= Kitty Baker =

American mathematics educator, artist and weaver, and author (1912–2014)

Kitty Baker (born Sallie Kathryn Cardwell, August 21, 1912 – June 2, 2014) was an American mathematics educator, artist and weaver, and author of books on theater.

==Early life and education==
Sallie Kathryn Cardwell was born on August 21, 1912, in Lynchburg, Virginia. Her early interests included both mathematics and art; she won an art contest as a high school student at E. C. Glass High School in Lynchburg, and went to Randolph-Macon Woman's College because of its reputation for strength in both mathematics and art. She graduated in 1934, cum laude, specializing in her studies in mathematics and German.
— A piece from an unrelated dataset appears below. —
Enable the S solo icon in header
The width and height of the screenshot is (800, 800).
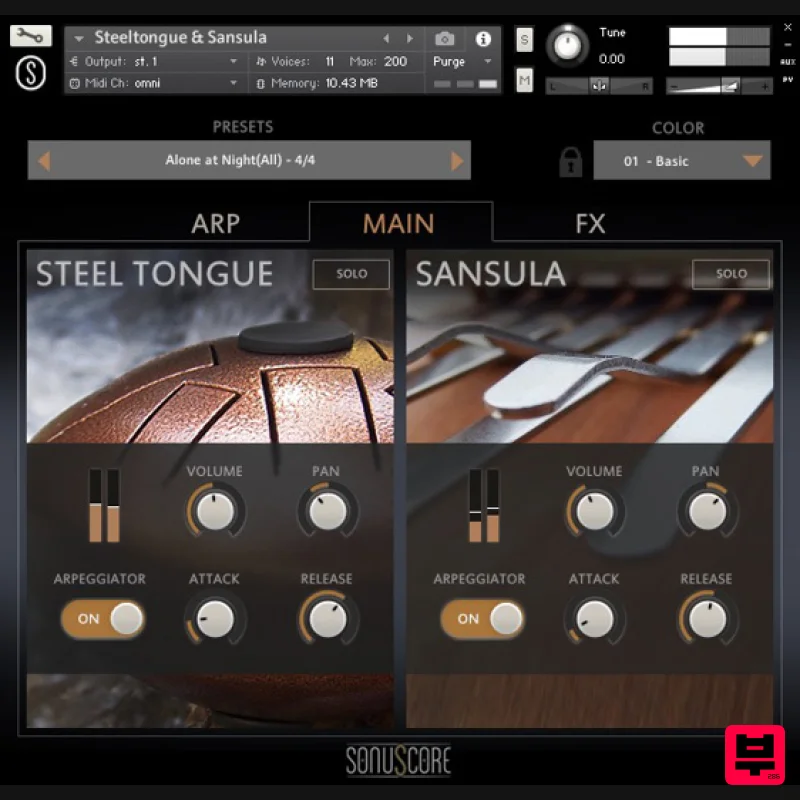click(x=524, y=40)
She was accepted to graduate study at Columbia University, Syracuse University, and the University of Chicago, choosing Chicago because of its proximity to the Art Institute of Chicago. She completed a master's degree at the University of Chicago in 1935.

==Career and later life==
Cardwell became an instructor at Baylor University, and in 1936 met and married theater professor Paul Baker; they had three children. At Baylor, she became a co-founder of the Baylor Children's theater. In 1963, after a production by her husband of Long Day's Journey into Night was censored by the university administration, they left Baylor with many of the other Baylor theater faculty, moving to Gonzales, Texas, near San Antonio. There, Kitty Baker taught mathematics at Trinity University and San Antonio College.

While at Baylor and Trinity, Baker studied art, naming "Edmund Kinzinger, Austin Killian, Bruce Dean, Gay Wilson Turner and Reynould Arnould" from her time at Baylor and "Robert Tiemann and Jim Stoker" from Trinity as influences. She retired in 1976, and began working more heavily in weaving, working with Hagar Celmins and Margaret Demster, and teaching art at a local high school. She also founded a children's activity center in Gonzales.

She died on June 2, 2014, at her home, of
congestive heart failure. One of her daughters, Robyn Flatt, founded the Dallas Children's Theater and became its executive artistic director; a granddaughter, Kristi Cardwell, became a school theater teacher.

==Books==
With Jearnine Wagner, Baker coauthored A Place for Ideas: Our Theater (Principia Press of Trinity University, 1965). With her husband, she coedited Making Sense With the Five Senses.